With pictures left out, set down exactly the lines from the line containing "Uncheck Firmar como Representante Legal" through the last line of the data.
--- Dataset content Enclosed Below ---
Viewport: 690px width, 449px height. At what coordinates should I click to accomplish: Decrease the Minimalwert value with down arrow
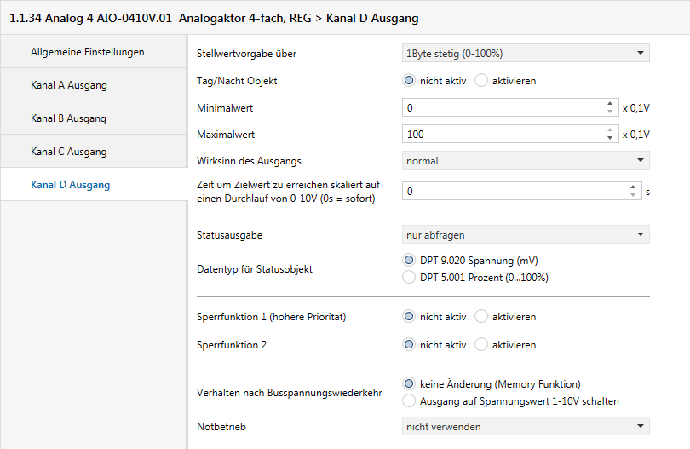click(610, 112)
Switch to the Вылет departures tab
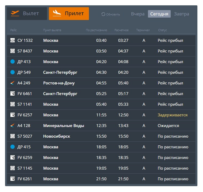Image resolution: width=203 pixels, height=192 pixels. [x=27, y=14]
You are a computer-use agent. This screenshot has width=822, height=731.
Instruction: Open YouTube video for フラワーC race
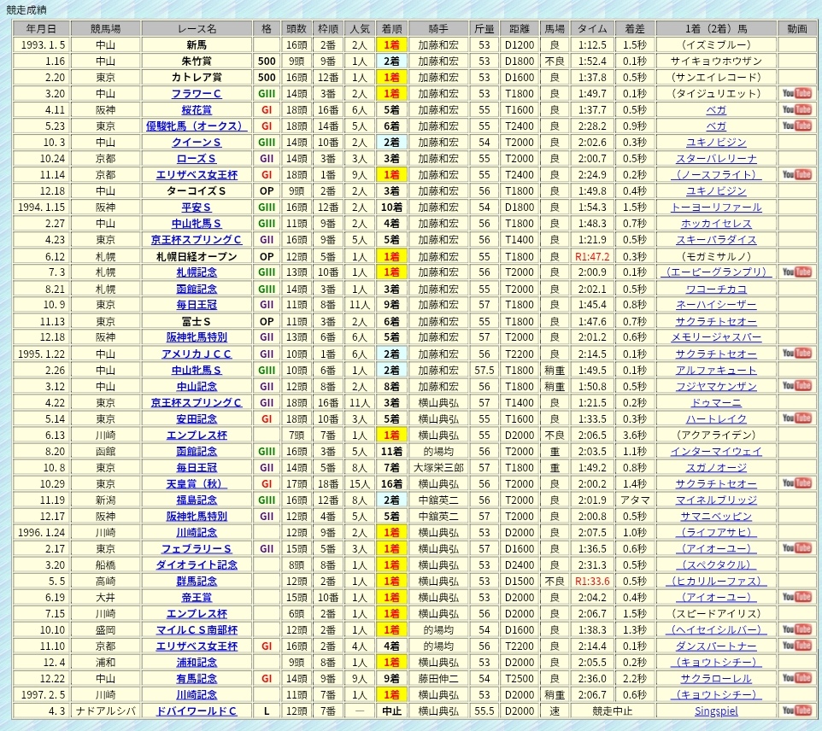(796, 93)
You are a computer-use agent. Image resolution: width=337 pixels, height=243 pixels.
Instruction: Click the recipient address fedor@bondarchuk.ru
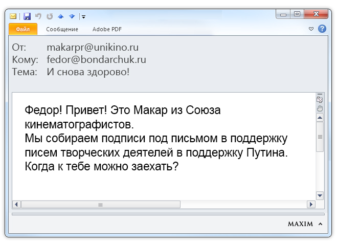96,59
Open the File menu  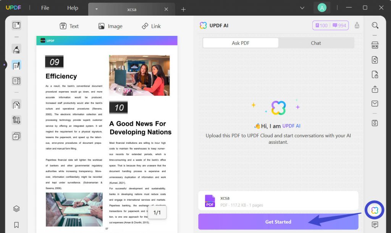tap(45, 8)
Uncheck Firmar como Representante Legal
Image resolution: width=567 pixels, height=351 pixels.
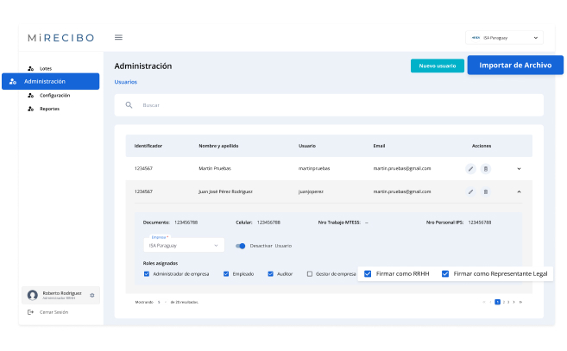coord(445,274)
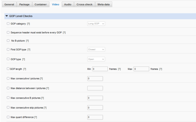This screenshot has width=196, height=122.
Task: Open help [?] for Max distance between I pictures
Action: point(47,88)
--- End of Enclosed Dataset content ---
◆ Answer to this task
Uncheck Firmar como Representante Legal
Image resolution: width=567 pixels, height=351 pixels.
coord(445,274)
This screenshot has width=196, height=122.
Task: Open help [?] for Max distance between I pictures
Action: point(47,88)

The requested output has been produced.